____ DATA RECORDS

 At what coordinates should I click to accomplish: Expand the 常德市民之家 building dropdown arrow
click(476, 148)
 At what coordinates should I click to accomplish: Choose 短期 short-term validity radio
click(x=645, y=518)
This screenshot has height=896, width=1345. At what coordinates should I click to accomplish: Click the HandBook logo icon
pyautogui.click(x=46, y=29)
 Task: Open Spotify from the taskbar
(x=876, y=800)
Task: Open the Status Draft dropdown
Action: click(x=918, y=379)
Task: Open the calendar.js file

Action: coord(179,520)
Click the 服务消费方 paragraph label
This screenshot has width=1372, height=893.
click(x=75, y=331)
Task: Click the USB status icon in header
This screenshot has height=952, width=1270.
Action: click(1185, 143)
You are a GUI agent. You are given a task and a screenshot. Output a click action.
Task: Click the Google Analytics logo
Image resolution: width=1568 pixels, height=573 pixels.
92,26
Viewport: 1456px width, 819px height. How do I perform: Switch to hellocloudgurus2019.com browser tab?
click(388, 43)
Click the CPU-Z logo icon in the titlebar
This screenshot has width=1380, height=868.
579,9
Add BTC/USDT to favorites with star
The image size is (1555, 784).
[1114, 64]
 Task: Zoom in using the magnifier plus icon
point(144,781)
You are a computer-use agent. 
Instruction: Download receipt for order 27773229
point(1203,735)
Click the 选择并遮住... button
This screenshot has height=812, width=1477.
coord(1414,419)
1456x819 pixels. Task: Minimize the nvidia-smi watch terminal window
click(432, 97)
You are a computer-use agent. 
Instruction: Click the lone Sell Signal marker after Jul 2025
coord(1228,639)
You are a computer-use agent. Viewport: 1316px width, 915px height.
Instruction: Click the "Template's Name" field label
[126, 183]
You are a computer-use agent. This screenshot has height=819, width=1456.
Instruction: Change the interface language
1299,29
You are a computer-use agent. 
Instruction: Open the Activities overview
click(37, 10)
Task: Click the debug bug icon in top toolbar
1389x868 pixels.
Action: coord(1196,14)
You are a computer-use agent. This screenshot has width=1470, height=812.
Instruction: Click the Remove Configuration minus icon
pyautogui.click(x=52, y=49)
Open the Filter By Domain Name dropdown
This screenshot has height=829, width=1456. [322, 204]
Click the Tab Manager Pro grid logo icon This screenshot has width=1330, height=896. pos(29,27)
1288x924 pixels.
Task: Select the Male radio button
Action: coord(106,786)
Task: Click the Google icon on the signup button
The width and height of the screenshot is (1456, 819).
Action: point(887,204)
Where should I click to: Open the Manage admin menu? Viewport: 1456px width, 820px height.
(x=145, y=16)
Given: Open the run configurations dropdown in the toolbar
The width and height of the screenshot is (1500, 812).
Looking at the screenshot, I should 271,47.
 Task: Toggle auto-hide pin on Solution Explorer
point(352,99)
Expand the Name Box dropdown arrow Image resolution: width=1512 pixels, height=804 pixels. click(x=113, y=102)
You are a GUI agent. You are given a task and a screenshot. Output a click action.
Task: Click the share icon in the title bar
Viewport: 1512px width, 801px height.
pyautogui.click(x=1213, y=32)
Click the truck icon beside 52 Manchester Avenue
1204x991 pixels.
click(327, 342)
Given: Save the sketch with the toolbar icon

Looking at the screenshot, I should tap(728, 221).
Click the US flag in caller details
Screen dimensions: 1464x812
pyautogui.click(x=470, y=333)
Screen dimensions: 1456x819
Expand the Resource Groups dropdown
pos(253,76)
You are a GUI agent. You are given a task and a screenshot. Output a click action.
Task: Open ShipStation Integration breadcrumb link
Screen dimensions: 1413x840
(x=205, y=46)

________

[YOUR ASSIGNMENT] Each line above should appear again, reproduced exactly.

[PROBLEM SOLUTION]
 At what coordinates should I click to accomplish: Expand the 常德市民之家 building dropdown arrow
click(476, 148)
 At what coordinates should I click to accomplish: Choose 短期 short-term validity radio
click(x=645, y=518)
This screenshot has height=896, width=1345. At what coordinates should I click to accomplish: Click the HandBook logo icon
pyautogui.click(x=46, y=29)
 Task: Open Spotify from the taskbar
(x=876, y=800)
Task: Open the Status Draft dropdown
Action: click(x=918, y=379)
Task: Open the calendar.js file

Action: coord(179,520)
Click the 服务消费方 paragraph label
This screenshot has width=1372, height=893.
click(x=75, y=331)
Task: Click the USB status icon in header
This screenshot has height=952, width=1270.
Action: click(1185, 143)
You are a GUI agent. You are given a task and a screenshot. Output a click action.
Task: Click the Google Analytics logo
Image resolution: width=1568 pixels, height=573 pixels.
92,26
Viewport: 1456px width, 819px height. How do I perform: Switch to hellocloudgurus2019.com browser tab?
click(388, 43)
Click the CPU-Z logo icon in the titlebar
This screenshot has width=1380, height=868.
579,9
Add BTC/USDT to favorites with star
The image size is (1555, 784).
[1114, 64]
 Task: Zoom in using the magnifier plus icon
point(144,781)
You are a computer-use agent. 
Instruction: Download receipt for order 27773229
point(1203,735)
Click the 选择并遮住... button
This screenshot has height=812, width=1477.
coord(1414,419)
1456x819 pixels. Task: Minimize the nvidia-smi watch terminal window
click(432, 97)
You are a computer-use agent. 
Instruction: Click the lone Sell Signal marker after Jul 2025
coord(1228,639)
You are a computer-use agent. Viewport: 1316px width, 915px height.
Instruction: Click the "Template's Name" field label
[126, 183]
You are a computer-use agent. This screenshot has height=819, width=1456.
Instruction: Change the interface language
1299,29
You are a computer-use agent. 
Instruction: Open the Activities overview
click(37, 10)
Task: Click the debug bug icon in top toolbar
1389x868 pixels.
Action: coord(1196,14)
You are a computer-use agent. This screenshot has width=1470, height=812.
Instruction: Click the Remove Configuration minus icon
pyautogui.click(x=52, y=49)
Open the Filter By Domain Name dropdown
This screenshot has height=829, width=1456. [322, 204]
Click the Tab Manager Pro grid logo icon This screenshot has width=1330, height=896. pos(29,27)
1288x924 pixels.
Task: Select the Male radio button
Action: coord(106,786)
Task: Click the Google icon on the signup button
The width and height of the screenshot is (1456, 819).
Action: point(887,204)
Where should I click to: Open the Manage admin menu? Viewport: 1456px width, 820px height.
(x=145, y=16)
Given: Open the run configurations dropdown in the toolbar
The width and height of the screenshot is (1500, 812).
Looking at the screenshot, I should 271,47.
 Task: Toggle auto-hide pin on Solution Explorer
point(352,99)
Expand the Name Box dropdown arrow Image resolution: width=1512 pixels, height=804 pixels. click(x=113, y=102)
You are a GUI agent. You are given a task and a screenshot. Output a click action.
Task: Click the share icon in the title bar
Viewport: 1512px width, 801px height.
pyautogui.click(x=1213, y=32)
Click the truck icon beside 52 Manchester Avenue
1204x991 pixels.
click(327, 342)
Given: Save the sketch with the toolbar icon

Looking at the screenshot, I should tap(728, 221).
Click the US flag in caller details
Screen dimensions: 1464x812
pyautogui.click(x=470, y=333)
Screen dimensions: 1456x819
Expand the Resource Groups dropdown
pos(253,76)
You are a GUI agent. You are given a task and a screenshot. Output a click action.
Task: Open ShipStation Integration breadcrumb link
Screen dimensions: 1413x840
(x=205, y=46)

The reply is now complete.